Hedge Fund regulation part 2
For all the hand wringing in Canada about regulating hedge funds (the U.S.A. is going in the other direction) in the wake of the Portus mis-adventure (as raised here last week), you have to wonder why there hasn’t been more consistent attention brought to bear on the individuals who write and publish “investment letters” that promote certain stocks.
Just yesterday, for example, a Tier 2 TSX Venture-listed company named Ditem Exploration (DIT-TSXV) saw their shares rally about 100% on record volume. Why? It couldn’t have been the company’s press release announcing that they had arranged for some further surveying of their uranium properties. The price of the metal did move in a bullish fashion, up US$10/lb to US$85. But from all anyone can gather, a newsletter geared for the retail investor is rumoured to be planning to highlight the company’s shares and, volia, the stock doubled on wild volume; or at least that’s the best guess.
And while Jim Dines might be the best stock picker in the world, he serves as a good example of how powerful a newsletter can be; even the rumour that a newsletter is looking at a public company seems enough to move stocks. Whether or not his newsletter did or didn’t publish on DIT is only known to his subscribers, but the evidence of market-moving power is there in spades.
For all the benefits that further transparency might bring to the sale of hedge funds by unregistered would-be Canadian portfolio managers, you’ll spend a long time scouring the websites of stock-pickers like Mr. Dines in search of a section about “risk”, or “regulation”, “we are already long this stock before we recommended it to you” or “check with your own financial advisor”.

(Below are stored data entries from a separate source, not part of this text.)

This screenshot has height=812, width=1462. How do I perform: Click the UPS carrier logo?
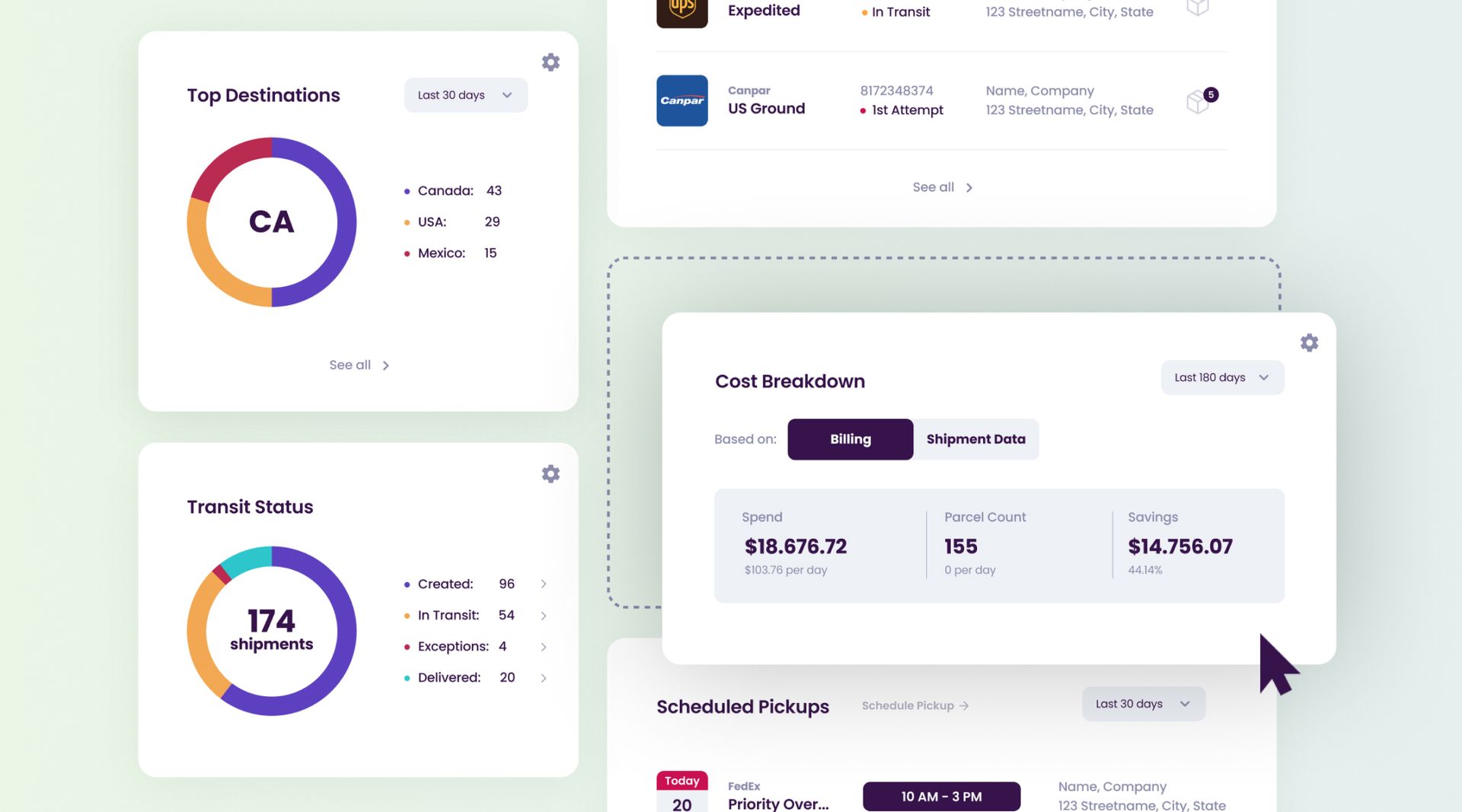[x=682, y=13]
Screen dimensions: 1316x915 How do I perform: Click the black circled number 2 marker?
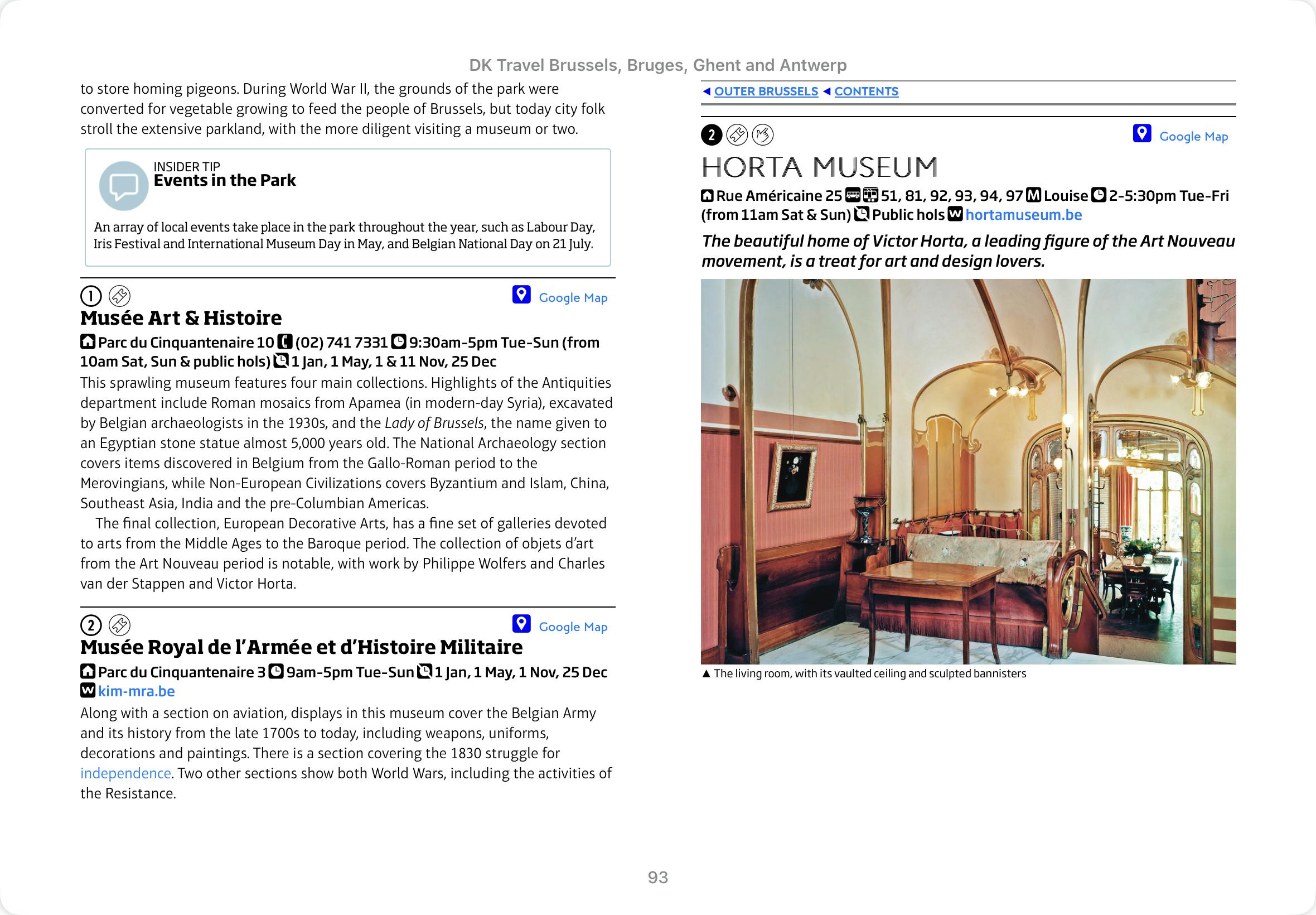click(x=712, y=136)
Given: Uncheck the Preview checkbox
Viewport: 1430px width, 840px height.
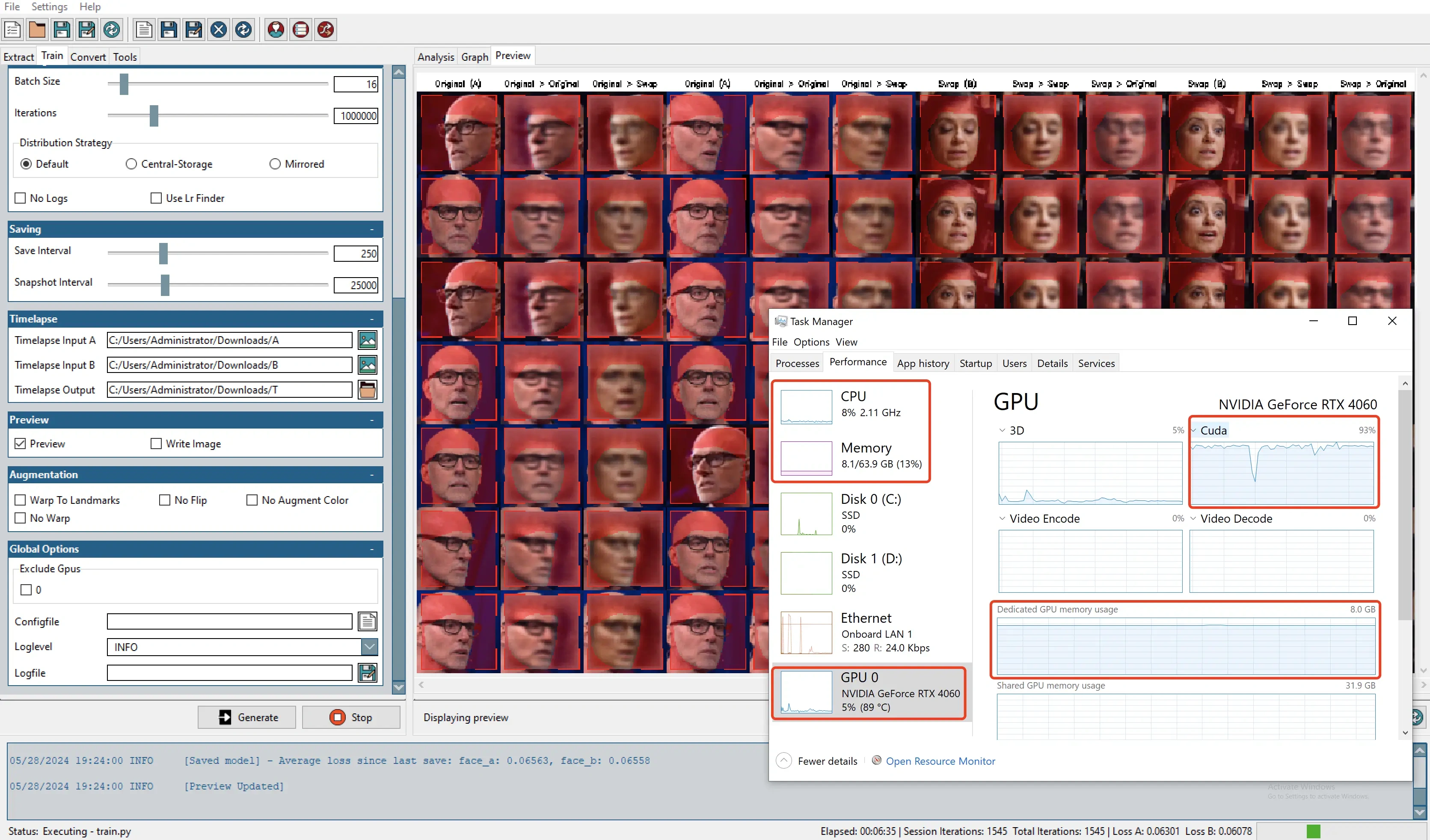Looking at the screenshot, I should (21, 444).
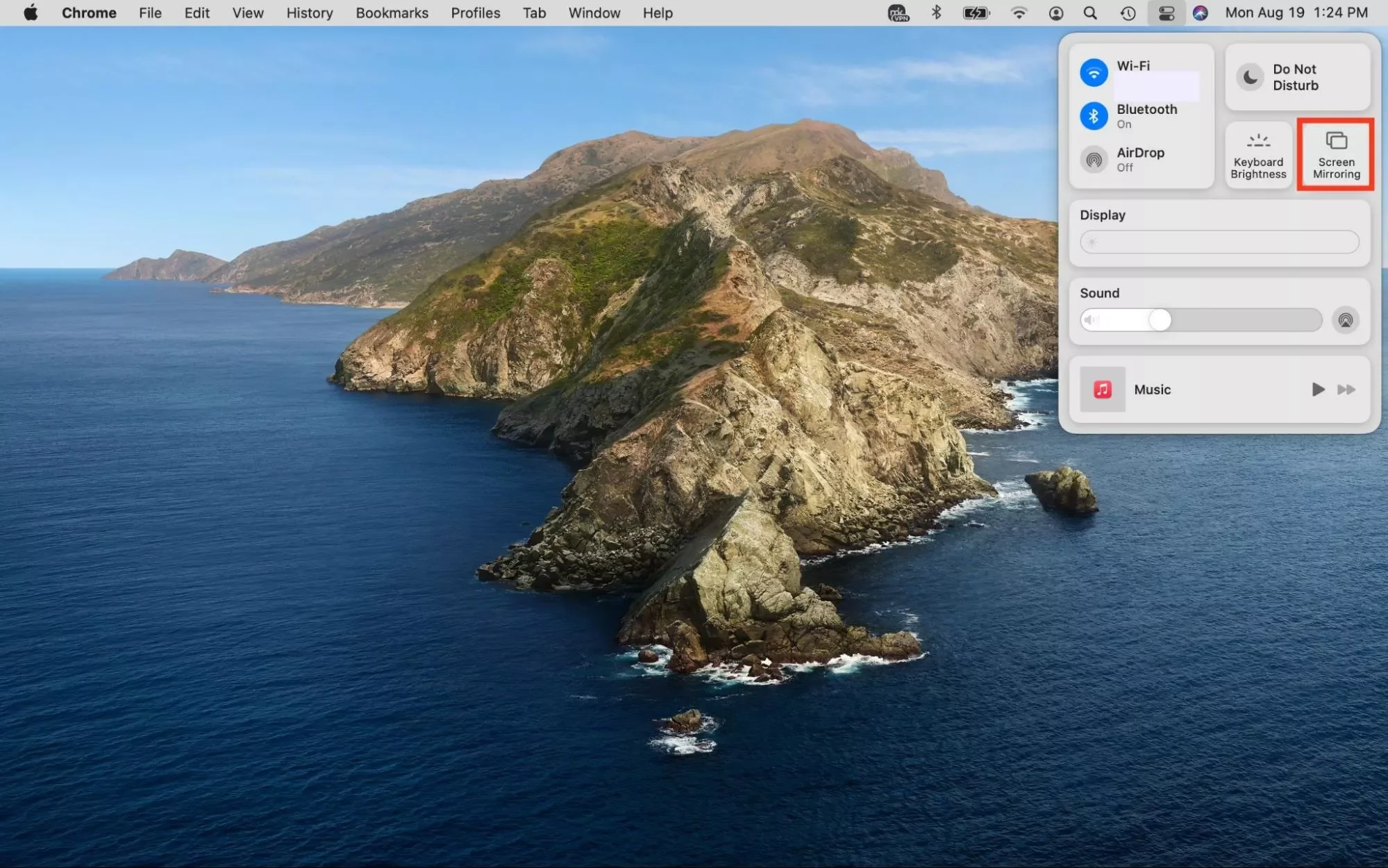The width and height of the screenshot is (1388, 868).
Task: Enable AirDrop via its round icon
Action: (x=1093, y=160)
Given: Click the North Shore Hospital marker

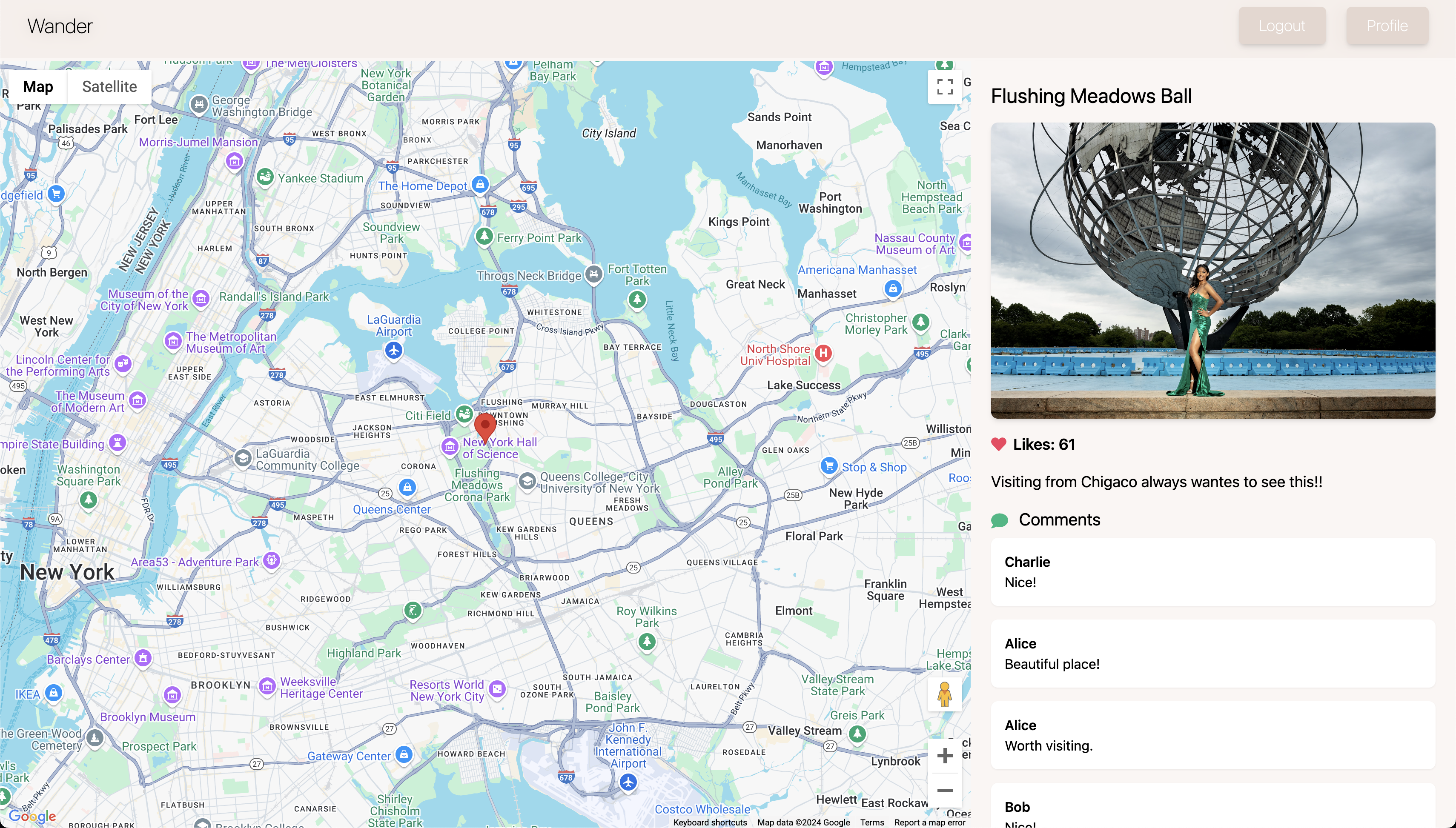Looking at the screenshot, I should [823, 353].
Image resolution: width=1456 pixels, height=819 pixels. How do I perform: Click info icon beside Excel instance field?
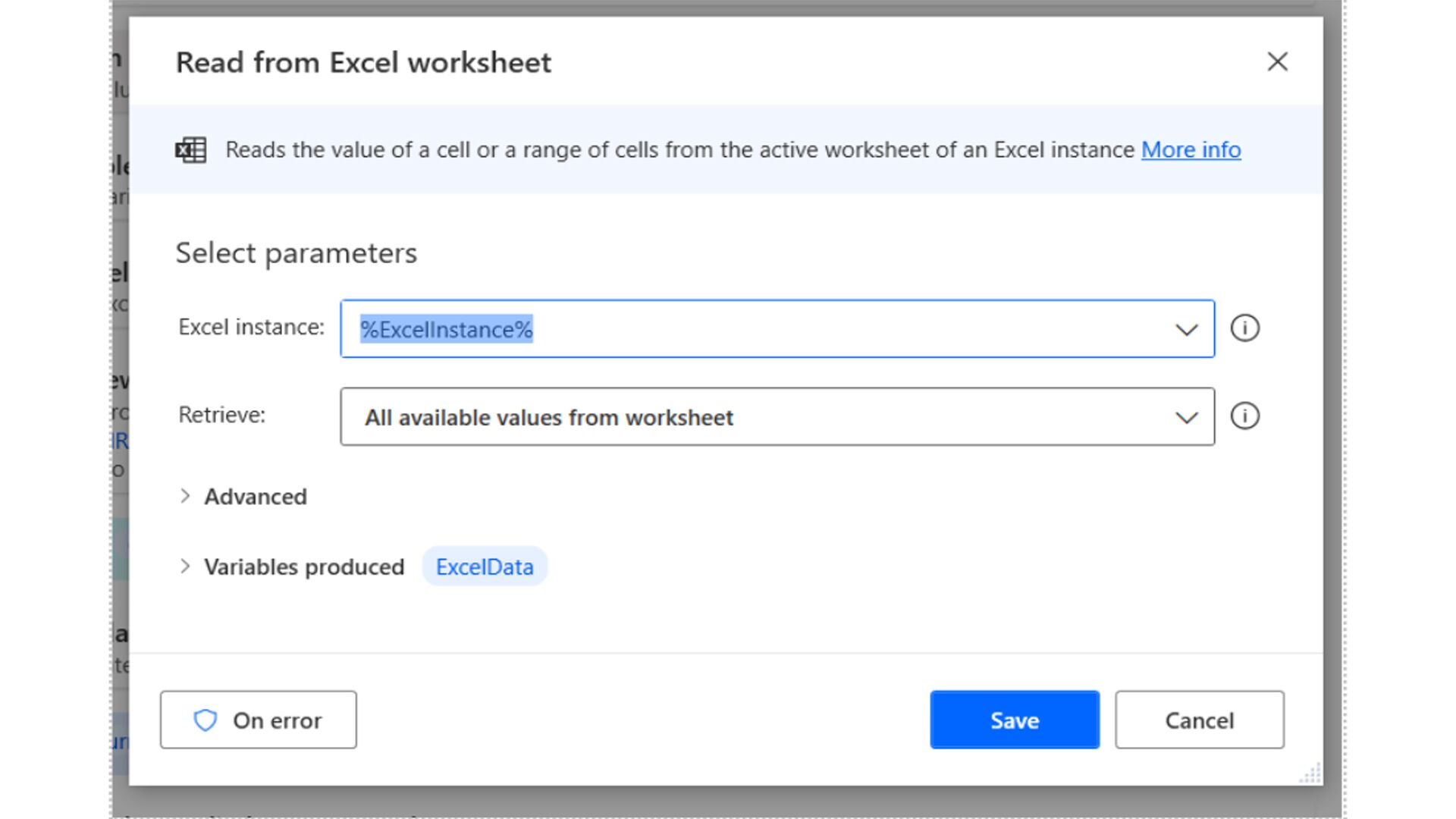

They do use the word “clairvoyant”, however.
But the front page of the website makes it clear that this fellow is offering “advice and information for traders and investors”. Don’t you have to be licenced to give individuals investment advice for a fee?
What’s the point of putting a compliance officer into the office of a $30 billion hedge fund if retail investors continue to get exposed to this kind of speculative stock advice? And if Brian Costello needed to be pursued, why tackle pension fund-backed hedge funds and not the printer’s devils at the newsletters?
MRM
I have always taken the view that hedge funds need scrutiny and regulation. It is to the benefit of the consumer that there is full disclosure along the way. Although there are many myths about hedge funds that are not true, like they are full of lofty managers aimed at hurting the economy when if fact they are serving to make it more efficient and stable.
Hedge Funds by name are kind of misleading. I think what needs to happen in American regulation is that we distinguish between what traditionally would be known as hedging, protecting ones capital, and an Investment Fund that takes positions in the markets. It would be nice to have some legislation clarify the difference. They have Investment Funds in Ireland and I think that this is what they should properly be called.